(Data for locating visible targets)
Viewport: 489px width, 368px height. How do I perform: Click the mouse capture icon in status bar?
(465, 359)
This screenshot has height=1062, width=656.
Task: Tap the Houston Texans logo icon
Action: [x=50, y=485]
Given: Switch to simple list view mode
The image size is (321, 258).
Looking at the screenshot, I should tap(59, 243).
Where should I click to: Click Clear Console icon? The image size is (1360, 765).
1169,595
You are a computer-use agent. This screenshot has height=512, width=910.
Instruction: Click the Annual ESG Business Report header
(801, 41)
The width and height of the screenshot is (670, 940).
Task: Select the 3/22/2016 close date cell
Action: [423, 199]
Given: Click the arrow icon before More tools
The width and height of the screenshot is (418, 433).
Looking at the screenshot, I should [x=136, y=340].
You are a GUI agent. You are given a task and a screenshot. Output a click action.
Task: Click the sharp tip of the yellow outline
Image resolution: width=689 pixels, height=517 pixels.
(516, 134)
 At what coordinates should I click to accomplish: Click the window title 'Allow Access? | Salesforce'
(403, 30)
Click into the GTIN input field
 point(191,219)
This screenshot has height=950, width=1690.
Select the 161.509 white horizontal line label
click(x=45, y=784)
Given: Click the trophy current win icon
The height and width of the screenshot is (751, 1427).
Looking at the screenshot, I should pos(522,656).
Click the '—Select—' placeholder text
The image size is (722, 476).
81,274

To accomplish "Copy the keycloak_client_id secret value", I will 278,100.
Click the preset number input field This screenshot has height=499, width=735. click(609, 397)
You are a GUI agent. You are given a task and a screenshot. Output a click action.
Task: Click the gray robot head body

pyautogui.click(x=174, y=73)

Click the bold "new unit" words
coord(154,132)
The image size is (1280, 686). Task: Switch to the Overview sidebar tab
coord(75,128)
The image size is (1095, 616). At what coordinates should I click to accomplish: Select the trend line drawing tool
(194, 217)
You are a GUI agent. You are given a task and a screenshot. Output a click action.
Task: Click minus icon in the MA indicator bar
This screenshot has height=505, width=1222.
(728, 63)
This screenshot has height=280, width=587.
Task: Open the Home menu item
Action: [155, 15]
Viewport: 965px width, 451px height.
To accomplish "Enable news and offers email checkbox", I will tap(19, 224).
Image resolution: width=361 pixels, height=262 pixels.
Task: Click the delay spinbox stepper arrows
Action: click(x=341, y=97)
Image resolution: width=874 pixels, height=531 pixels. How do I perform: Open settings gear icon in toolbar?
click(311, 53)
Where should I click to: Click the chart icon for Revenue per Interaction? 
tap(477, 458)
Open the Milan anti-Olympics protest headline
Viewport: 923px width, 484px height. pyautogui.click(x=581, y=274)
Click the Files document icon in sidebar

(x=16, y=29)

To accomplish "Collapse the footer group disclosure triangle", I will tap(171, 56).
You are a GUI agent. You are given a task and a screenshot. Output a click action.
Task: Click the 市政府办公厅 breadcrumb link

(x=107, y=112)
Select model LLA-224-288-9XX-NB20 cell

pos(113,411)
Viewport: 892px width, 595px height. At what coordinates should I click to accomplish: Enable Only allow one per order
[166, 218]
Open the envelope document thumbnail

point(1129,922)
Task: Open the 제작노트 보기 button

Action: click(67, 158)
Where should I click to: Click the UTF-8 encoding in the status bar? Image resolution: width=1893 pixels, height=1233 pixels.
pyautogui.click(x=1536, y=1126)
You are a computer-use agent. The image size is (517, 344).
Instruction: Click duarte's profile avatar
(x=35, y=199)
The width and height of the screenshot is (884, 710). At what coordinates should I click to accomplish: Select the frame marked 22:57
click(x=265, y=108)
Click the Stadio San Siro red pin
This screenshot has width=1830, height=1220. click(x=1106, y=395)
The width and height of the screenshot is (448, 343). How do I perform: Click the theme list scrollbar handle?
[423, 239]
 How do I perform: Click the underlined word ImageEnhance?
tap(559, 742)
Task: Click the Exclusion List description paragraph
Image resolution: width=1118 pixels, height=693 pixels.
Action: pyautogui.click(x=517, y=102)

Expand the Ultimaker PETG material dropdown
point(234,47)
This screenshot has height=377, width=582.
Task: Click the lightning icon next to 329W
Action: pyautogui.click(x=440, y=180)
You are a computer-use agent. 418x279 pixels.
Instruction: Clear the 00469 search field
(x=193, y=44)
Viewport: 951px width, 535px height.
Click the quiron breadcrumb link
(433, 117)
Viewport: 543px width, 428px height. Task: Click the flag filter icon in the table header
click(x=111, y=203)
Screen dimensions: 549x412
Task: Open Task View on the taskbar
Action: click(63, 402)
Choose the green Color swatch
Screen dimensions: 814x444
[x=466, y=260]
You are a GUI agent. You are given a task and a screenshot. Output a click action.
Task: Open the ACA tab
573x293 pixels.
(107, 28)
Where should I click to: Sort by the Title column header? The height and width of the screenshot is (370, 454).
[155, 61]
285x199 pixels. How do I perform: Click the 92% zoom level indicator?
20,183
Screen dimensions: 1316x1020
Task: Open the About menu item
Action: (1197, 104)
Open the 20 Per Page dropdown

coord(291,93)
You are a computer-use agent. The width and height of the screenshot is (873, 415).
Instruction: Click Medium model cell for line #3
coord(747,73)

__Exercise__:
Print all the entries above again, line for line, with no changes.

__Solved exercise__:
Viewport: 489px width, 368px height. How do I perform: Click the mouse capture icon in status bar?
(465, 359)
This screenshot has height=1062, width=656.
Task: Tap the Houston Texans logo icon
Action: [x=50, y=485]
Given: Switch to simple list view mode
The image size is (321, 258).
Looking at the screenshot, I should tap(59, 243).
Where should I click to: Click Clear Console icon? The image size is (1360, 765).
1169,595
You are a computer-use agent. This screenshot has height=512, width=910.
Instruction: Click the Annual ESG Business Report header
(801, 41)
The width and height of the screenshot is (670, 940).
Task: Select the 3/22/2016 close date cell
Action: [423, 199]
Given: Click the arrow icon before More tools
The width and height of the screenshot is (418, 433).
Looking at the screenshot, I should [x=136, y=340].
You are a GUI agent. You are given a task and a screenshot. Output a click action.
Task: Click the sharp tip of the yellow outline
Image resolution: width=689 pixels, height=517 pixels.
(516, 134)
 At what coordinates should I click to accomplish: Click the window title 'Allow Access? | Salesforce'
(403, 30)
Click into the GTIN input field
 point(191,219)
This screenshot has height=950, width=1690.
Select the 161.509 white horizontal line label
click(x=45, y=784)
Given: Click the trophy current win icon
The height and width of the screenshot is (751, 1427).
Looking at the screenshot, I should pos(522,656).
Click the '—Select—' placeholder text
The image size is (722, 476).
81,274

To accomplish "Copy the keycloak_client_id secret value", I will 278,100.
Click the preset number input field This screenshot has height=499, width=735. click(609, 397)
You are a GUI agent. You are given a task and a screenshot. Output a click action.
Task: Click the gray robot head body

pyautogui.click(x=174, y=73)

Click the bold "new unit" words
coord(154,132)
The image size is (1280, 686). Task: Switch to the Overview sidebar tab
coord(75,128)
The image size is (1095, 616). At what coordinates should I click to accomplish: Select the trend line drawing tool
(194, 217)
You are a GUI agent. You are given a task and a screenshot. Output a click action.
Task: Click minus icon in the MA indicator bar
This screenshot has height=505, width=1222.
(728, 63)
This screenshot has height=280, width=587.
Task: Open the Home menu item
Action: [155, 15]
Viewport: 965px width, 451px height.
To accomplish "Enable news and offers email checkbox", I will tap(19, 224).
Image resolution: width=361 pixels, height=262 pixels.
Task: Click the delay spinbox stepper arrows
Action: click(x=341, y=97)
Image resolution: width=874 pixels, height=531 pixels. How do I perform: Open settings gear icon in toolbar?
click(311, 53)
Where should I click to: Click the chart icon for Revenue per Interaction? 
tap(477, 458)
Open the Milan anti-Olympics protest headline
Viewport: 923px width, 484px height. pyautogui.click(x=581, y=274)
Click the Files document icon in sidebar

(x=16, y=29)

To accomplish "Collapse the footer group disclosure triangle", I will tap(171, 56).
You are a GUI agent. You are given a task and a screenshot. Output a click action.
Task: Click the 市政府办公厅 breadcrumb link

(x=107, y=112)
Select model LLA-224-288-9XX-NB20 cell

pos(113,411)
Viewport: 892px width, 595px height. At what coordinates should I click to accomplish: Enable Only allow one per order
[166, 218]
Open the envelope document thumbnail

point(1129,922)
Task: Open the 제작노트 보기 button

Action: click(67, 158)
Where should I click to: Click the UTF-8 encoding in the status bar? Image resolution: width=1893 pixels, height=1233 pixels.
pyautogui.click(x=1536, y=1126)
You are a computer-use agent. The image size is (517, 344).
Instruction: Click duarte's profile avatar
(x=35, y=199)
The width and height of the screenshot is (884, 710). At what coordinates should I click to accomplish: Select the frame marked 22:57
click(x=265, y=108)
Click the Stadio San Siro red pin
This screenshot has width=1830, height=1220. click(x=1106, y=395)
The width and height of the screenshot is (448, 343). How do I perform: Click the theme list scrollbar handle?
[423, 239]
 How do I perform: Click the underlined word ImageEnhance?
tap(559, 742)
Task: Click the Exclusion List description paragraph
Image resolution: width=1118 pixels, height=693 pixels.
Action: pyautogui.click(x=517, y=102)

Expand the Ultimaker PETG material dropdown
point(234,47)
This screenshot has height=377, width=582.
Task: Click the lightning icon next to 329W
Action: pyautogui.click(x=440, y=180)
You are a computer-use agent. 418x279 pixels.
Instruction: Clear the 00469 search field
(x=193, y=44)
Viewport: 951px width, 535px height.
Click the quiron breadcrumb link
(433, 117)
Viewport: 543px width, 428px height. Task: Click the flag filter icon in the table header
click(x=111, y=203)
Screen dimensions: 549x412
Task: Open Task View on the taskbar
Action: click(63, 402)
Choose the green Color swatch
Screen dimensions: 814x444
[x=466, y=260]
You are a GUI agent. You are given a task and a screenshot. Output a click action.
Task: Open the ACA tab
573x293 pixels.
(107, 28)
Where should I click to: Sort by the Title column header? The height and width of the screenshot is (370, 454).
[155, 61]
285x199 pixels. How do I perform: Click the 92% zoom level indicator?
20,183
Screen dimensions: 1316x1020
Task: Open the About menu item
Action: (1197, 104)
Open the 20 Per Page dropdown

coord(291,93)
You are a computer-use agent. The width and height of the screenshot is (873, 415).
Instruction: Click Medium model cell for line #3
coord(747,73)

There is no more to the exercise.